Records excerpted from a collection:

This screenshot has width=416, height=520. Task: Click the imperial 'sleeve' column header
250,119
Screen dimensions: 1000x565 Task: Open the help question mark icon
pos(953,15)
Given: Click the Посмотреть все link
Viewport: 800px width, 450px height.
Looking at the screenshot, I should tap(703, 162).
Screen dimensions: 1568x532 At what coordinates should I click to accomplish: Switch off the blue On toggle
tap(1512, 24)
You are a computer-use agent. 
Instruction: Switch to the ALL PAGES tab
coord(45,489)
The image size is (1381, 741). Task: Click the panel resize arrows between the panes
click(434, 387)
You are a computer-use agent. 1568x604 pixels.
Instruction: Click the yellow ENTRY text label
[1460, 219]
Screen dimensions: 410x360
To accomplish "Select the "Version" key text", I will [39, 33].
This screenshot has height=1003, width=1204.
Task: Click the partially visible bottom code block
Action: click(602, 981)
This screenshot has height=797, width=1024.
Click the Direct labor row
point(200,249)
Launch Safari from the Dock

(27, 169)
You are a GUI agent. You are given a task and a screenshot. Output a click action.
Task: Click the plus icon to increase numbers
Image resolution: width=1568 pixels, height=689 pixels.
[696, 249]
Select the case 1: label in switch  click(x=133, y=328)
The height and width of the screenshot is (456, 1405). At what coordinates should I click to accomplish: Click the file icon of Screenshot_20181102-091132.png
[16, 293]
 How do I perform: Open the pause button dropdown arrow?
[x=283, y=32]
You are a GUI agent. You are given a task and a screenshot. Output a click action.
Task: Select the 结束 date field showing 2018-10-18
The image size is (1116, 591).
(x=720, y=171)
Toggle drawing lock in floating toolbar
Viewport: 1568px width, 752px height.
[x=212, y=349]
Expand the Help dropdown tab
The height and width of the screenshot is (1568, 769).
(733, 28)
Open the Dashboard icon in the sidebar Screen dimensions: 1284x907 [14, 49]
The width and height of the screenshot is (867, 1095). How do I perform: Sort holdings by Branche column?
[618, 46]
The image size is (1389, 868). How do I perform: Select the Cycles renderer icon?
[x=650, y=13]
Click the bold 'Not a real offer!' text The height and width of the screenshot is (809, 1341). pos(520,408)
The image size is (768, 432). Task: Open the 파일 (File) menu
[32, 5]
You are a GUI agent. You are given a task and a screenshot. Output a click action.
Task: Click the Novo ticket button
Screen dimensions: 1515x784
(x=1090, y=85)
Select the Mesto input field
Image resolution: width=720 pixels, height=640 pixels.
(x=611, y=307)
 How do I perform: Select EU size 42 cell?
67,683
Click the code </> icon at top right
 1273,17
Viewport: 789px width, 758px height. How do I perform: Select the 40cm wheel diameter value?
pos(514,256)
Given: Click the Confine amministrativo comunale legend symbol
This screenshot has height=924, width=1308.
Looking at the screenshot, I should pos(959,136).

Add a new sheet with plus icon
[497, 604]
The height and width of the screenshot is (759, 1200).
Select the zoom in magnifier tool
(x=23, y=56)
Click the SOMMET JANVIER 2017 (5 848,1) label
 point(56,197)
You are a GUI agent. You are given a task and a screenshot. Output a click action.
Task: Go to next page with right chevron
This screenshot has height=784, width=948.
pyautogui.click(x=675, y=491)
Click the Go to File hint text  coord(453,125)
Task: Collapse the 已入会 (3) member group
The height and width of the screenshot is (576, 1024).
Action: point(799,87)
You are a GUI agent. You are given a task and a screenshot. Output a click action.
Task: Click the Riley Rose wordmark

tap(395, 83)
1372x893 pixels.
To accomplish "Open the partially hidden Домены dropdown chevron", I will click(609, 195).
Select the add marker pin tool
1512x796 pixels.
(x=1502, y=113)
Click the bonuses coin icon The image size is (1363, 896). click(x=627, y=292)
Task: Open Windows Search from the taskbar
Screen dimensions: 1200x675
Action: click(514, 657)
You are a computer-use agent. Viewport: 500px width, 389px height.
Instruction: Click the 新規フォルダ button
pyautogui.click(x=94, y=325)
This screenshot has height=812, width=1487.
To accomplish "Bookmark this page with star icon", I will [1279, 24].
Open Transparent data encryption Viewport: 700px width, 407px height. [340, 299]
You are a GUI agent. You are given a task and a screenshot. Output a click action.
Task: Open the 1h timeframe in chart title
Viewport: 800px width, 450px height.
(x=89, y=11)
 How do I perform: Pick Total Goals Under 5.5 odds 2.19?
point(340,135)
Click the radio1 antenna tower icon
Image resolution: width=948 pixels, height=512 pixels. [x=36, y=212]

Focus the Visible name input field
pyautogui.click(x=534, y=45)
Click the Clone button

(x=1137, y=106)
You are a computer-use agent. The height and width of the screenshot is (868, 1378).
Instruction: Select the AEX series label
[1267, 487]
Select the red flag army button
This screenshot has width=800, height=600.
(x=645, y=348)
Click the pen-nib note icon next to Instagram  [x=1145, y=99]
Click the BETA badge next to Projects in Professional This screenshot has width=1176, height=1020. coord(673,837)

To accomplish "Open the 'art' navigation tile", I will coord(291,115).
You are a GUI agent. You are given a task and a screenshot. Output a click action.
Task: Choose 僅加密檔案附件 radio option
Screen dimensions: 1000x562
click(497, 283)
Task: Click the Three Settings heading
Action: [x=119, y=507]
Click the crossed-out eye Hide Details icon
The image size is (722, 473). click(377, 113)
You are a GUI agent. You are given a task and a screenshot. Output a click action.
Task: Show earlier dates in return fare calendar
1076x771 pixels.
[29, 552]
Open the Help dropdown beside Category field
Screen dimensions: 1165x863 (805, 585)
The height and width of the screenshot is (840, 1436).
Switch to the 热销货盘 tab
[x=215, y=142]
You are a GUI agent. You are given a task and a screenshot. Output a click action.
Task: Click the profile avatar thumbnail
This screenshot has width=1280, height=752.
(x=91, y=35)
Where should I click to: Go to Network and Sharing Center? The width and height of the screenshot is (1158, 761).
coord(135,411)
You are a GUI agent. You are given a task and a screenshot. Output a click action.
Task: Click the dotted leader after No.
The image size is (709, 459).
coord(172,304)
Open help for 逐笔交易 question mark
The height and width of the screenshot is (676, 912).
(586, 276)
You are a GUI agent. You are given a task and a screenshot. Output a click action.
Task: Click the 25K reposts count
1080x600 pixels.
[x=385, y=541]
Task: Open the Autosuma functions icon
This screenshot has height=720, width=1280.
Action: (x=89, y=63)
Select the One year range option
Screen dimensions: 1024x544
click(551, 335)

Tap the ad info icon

### Exercise objective
Copy out all the entries exactly once more.

### Answer box
This screenshot has width=416, height=520. Task: Click the imperial 'sleeve' column header
250,119
Screen dimensions: 1000x565 Task: Open the help question mark icon
pos(953,15)
Given: Click the Посмотреть все link
Viewport: 800px width, 450px height.
Looking at the screenshot, I should tap(703, 162).
Screen dimensions: 1568x532 At what coordinates should I click to accomplish: Switch off the blue On toggle
tap(1512, 24)
You are a computer-use agent. 
Instruction: Switch to the ALL PAGES tab
coord(45,489)
The image size is (1381, 741). Task: Click the panel resize arrows between the panes
click(434, 387)
You are a computer-use agent. 1568x604 pixels.
Instruction: Click the yellow ENTRY text label
[1460, 219]
Screen dimensions: 410x360
To accomplish "Select the "Version" key text", I will [39, 33].
This screenshot has height=1003, width=1204.
Task: Click the partially visible bottom code block
Action: click(602, 981)
This screenshot has height=797, width=1024.
Click the Direct labor row
point(200,249)
Launch Safari from the Dock

(27, 169)
You are a GUI agent. You are given a task and a screenshot. Output a click action.
Task: Click the plus icon to increase numbers
Image resolution: width=1568 pixels, height=689 pixels.
[696, 249]
Select the case 1: label in switch  click(x=133, y=328)
The height and width of the screenshot is (456, 1405). At what coordinates should I click to accomplish: Click the file icon of Screenshot_20181102-091132.png
[16, 293]
 How do I perform: Open the pause button dropdown arrow?
[x=283, y=32]
You are a GUI agent. You are given a task and a screenshot. Output a click action.
Task: Select the 结束 date field showing 2018-10-18
The image size is (1116, 591).
(x=720, y=171)
Toggle drawing lock in floating toolbar
Viewport: 1568px width, 752px height.
[x=212, y=349]
Expand the Help dropdown tab
The height and width of the screenshot is (1568, 769).
(733, 28)
Open the Dashboard icon in the sidebar Screen dimensions: 1284x907 [14, 49]
The width and height of the screenshot is (867, 1095). How do I perform: Sort holdings by Branche column?
[618, 46]
The image size is (1389, 868). How do I perform: Select the Cycles renderer icon?
[x=650, y=13]
Click the bold 'Not a real offer!' text The height and width of the screenshot is (809, 1341). pos(520,408)
The image size is (768, 432). Task: Open the 파일 (File) menu
[32, 5]
You are a GUI agent. You are given a task and a screenshot. Output a click action.
Task: Click the Novo ticket button
Screen dimensions: 1515x784
(x=1090, y=85)
Select the Mesto input field
Image resolution: width=720 pixels, height=640 pixels.
(x=611, y=307)
 How do I perform: Select EU size 42 cell?
67,683
Click the code </> icon at top right
 1273,17
Viewport: 789px width, 758px height. How do I perform: Select the 40cm wheel diameter value?
pos(514,256)
Given: Click the Confine amministrativo comunale legend symbol
This screenshot has height=924, width=1308.
Looking at the screenshot, I should pos(959,136).

Add a new sheet with plus icon
[497, 604]
The height and width of the screenshot is (759, 1200).
Select the zoom in magnifier tool
(x=23, y=56)
Click the SOMMET JANVIER 2017 (5 848,1) label
 point(56,197)
You are a GUI agent. You are given a task and a screenshot. Output a click action.
Task: Go to next page with right chevron
This screenshot has height=784, width=948.
pyautogui.click(x=675, y=491)
Click the Go to File hint text  coord(453,125)
Task: Collapse the 已入会 (3) member group
The height and width of the screenshot is (576, 1024).
Action: point(799,87)
You are a GUI agent. You are given a task and a screenshot. Output a click action.
Task: Click the Riley Rose wordmark

tap(395, 83)
1372x893 pixels.
To accomplish "Open the partially hidden Домены dropdown chevron", I will click(609, 195).
Select the add marker pin tool
1512x796 pixels.
(x=1502, y=113)
Click the bonuses coin icon The image size is (1363, 896). click(x=627, y=292)
Task: Open Windows Search from the taskbar
Screen dimensions: 1200x675
Action: click(514, 657)
You are a computer-use agent. Viewport: 500px width, 389px height.
Instruction: Click the 新規フォルダ button
pyautogui.click(x=94, y=325)
This screenshot has height=812, width=1487.
To accomplish "Bookmark this page with star icon", I will [1279, 24].
Open Transparent data encryption Viewport: 700px width, 407px height. [340, 299]
You are a GUI agent. You are given a task and a screenshot. Output a click action.
Task: Open the 1h timeframe in chart title
Viewport: 800px width, 450px height.
(x=89, y=11)
 How do I perform: Pick Total Goals Under 5.5 odds 2.19?
point(340,135)
Click the radio1 antenna tower icon
Image resolution: width=948 pixels, height=512 pixels. [x=36, y=212]

Focus the Visible name input field
pyautogui.click(x=534, y=45)
Click the Clone button

(x=1137, y=106)
You are a computer-use agent. The height and width of the screenshot is (868, 1378).
Instruction: Select the AEX series label
[1267, 487]
Select the red flag army button
This screenshot has width=800, height=600.
(x=645, y=348)
Click the pen-nib note icon next to Instagram  [x=1145, y=99]
Click the BETA badge next to Projects in Professional This screenshot has width=1176, height=1020. coord(673,837)

To accomplish "Open the 'art' navigation tile", I will coord(291,115).
You are a GUI agent. You are given a task and a screenshot. Output a click action.
Task: Choose 僅加密檔案附件 radio option
Screen dimensions: 1000x562
click(497, 283)
Task: Click the Three Settings heading
Action: [x=119, y=507]
Click the crossed-out eye Hide Details icon
The image size is (722, 473). click(377, 113)
You are a GUI agent. You are given a task and a screenshot. Output a click action.
Task: Show earlier dates in return fare calendar
1076x771 pixels.
[29, 552]
Open the Help dropdown beside Category field
Screen dimensions: 1165x863 (805, 585)
The height and width of the screenshot is (840, 1436).
Switch to the 热销货盘 tab
[x=215, y=142]
You are a GUI agent. You are given a task and a screenshot. Output a click action.
Task: Click the profile avatar thumbnail
This screenshot has width=1280, height=752.
(x=91, y=35)
Where should I click to: Go to Network and Sharing Center? The width and height of the screenshot is (1158, 761).
coord(135,411)
You are a GUI agent. You are given a task and a screenshot. Output a click action.
Task: Click the dotted leader after No.
The image size is (709, 459).
coord(172,304)
Open help for 逐笔交易 question mark
The height and width of the screenshot is (676, 912).
(586, 276)
You are a GUI agent. You are given a task and a screenshot. Output a click action.
Task: Click the 25K reposts count
1080x600 pixels.
[x=385, y=541]
Task: Open the Autosuma functions icon
This screenshot has height=720, width=1280.
Action: (x=89, y=63)
Select the One year range option
Screen dimensions: 1024x544
click(551, 335)

Tap the ad info icon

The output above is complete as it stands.